I have written an sdl and dockerfile. It is taking forever(>3hrs to dockerhub/ecr) to push the docker image due to size. I may change our approach slightly to decrease the size of the image with a slight delay in runtime start. I wanted to get some feedback from the gpu team/community before proceeding further.
We need to set some requirements for the provider benchmarks:
- What is our timeout for large docker container pulls on Akash?
- What is our desired time budget for running the benchmark how long to run?
- What is our desired computational budget for running the benchmark / smallest provider resources to assume that we have?

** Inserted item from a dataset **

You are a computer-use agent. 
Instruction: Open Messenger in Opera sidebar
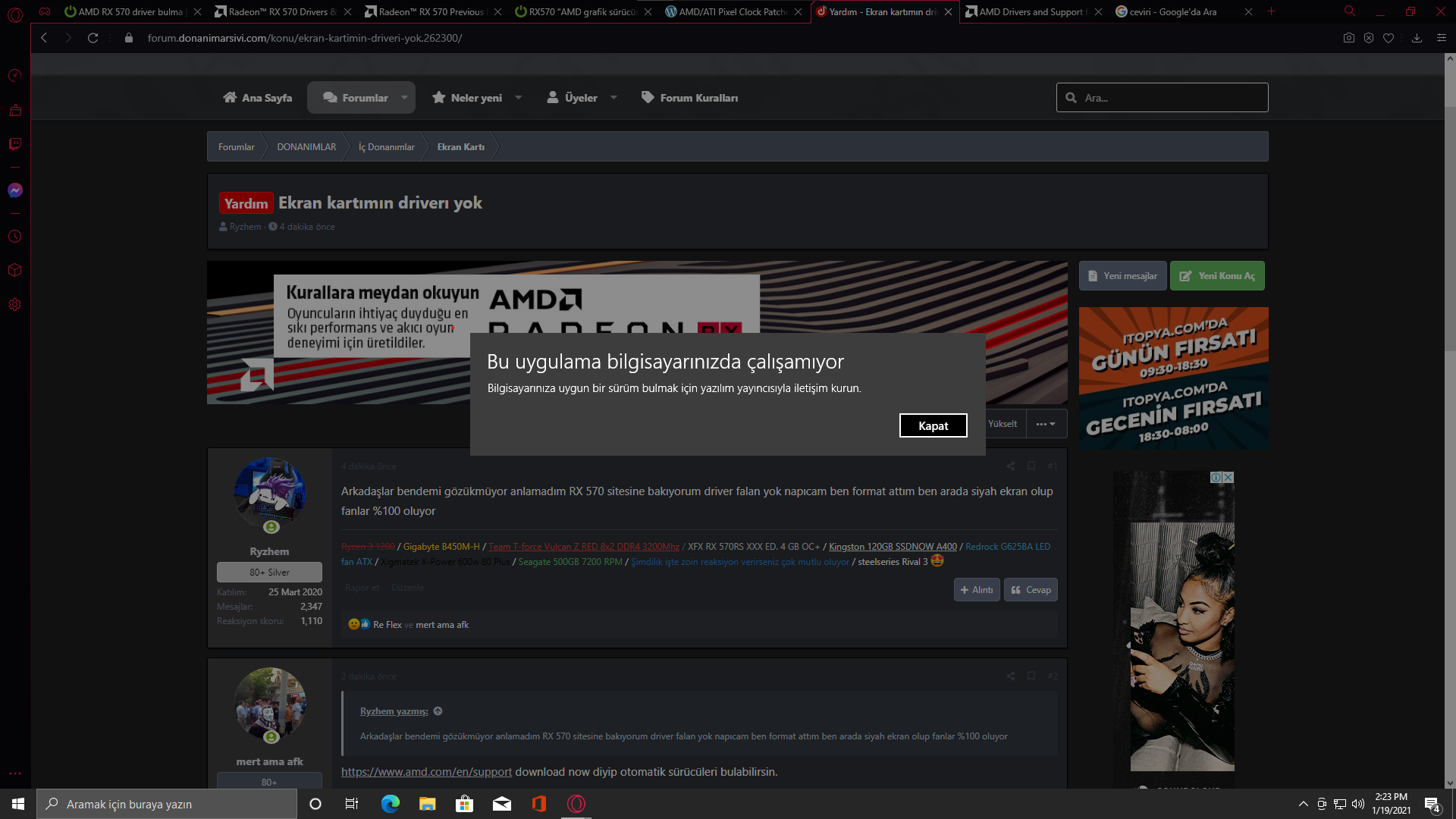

- What models are most important? The older models e.g. ResNet will be more comparable across platforms, but newer models that are applications focused like a dalle2 or llama inference run are more relevant to the end user?
Some added context:
The container image is around 20Gb uncompressed, 6Gb of this is the pytorch runtime and the other 14GB are the models and code used for benchmarking. We could make the container a lot smaller by running the torchbench install script and downloading the models at run time which would add about a 5-10 minute start delay.
The actual benchmark itself would take about 5-8 hours to run if run sequentially on a macbook pro skipping the gpu benchmarks and Meta currently runs the benchmark on a gpu cluster.
We don’t have to run every benchmark though and the fastest approach would be to run a small subset of relevant benchmarks with the torchbench repo installed delayed till runtime to decrease the container size.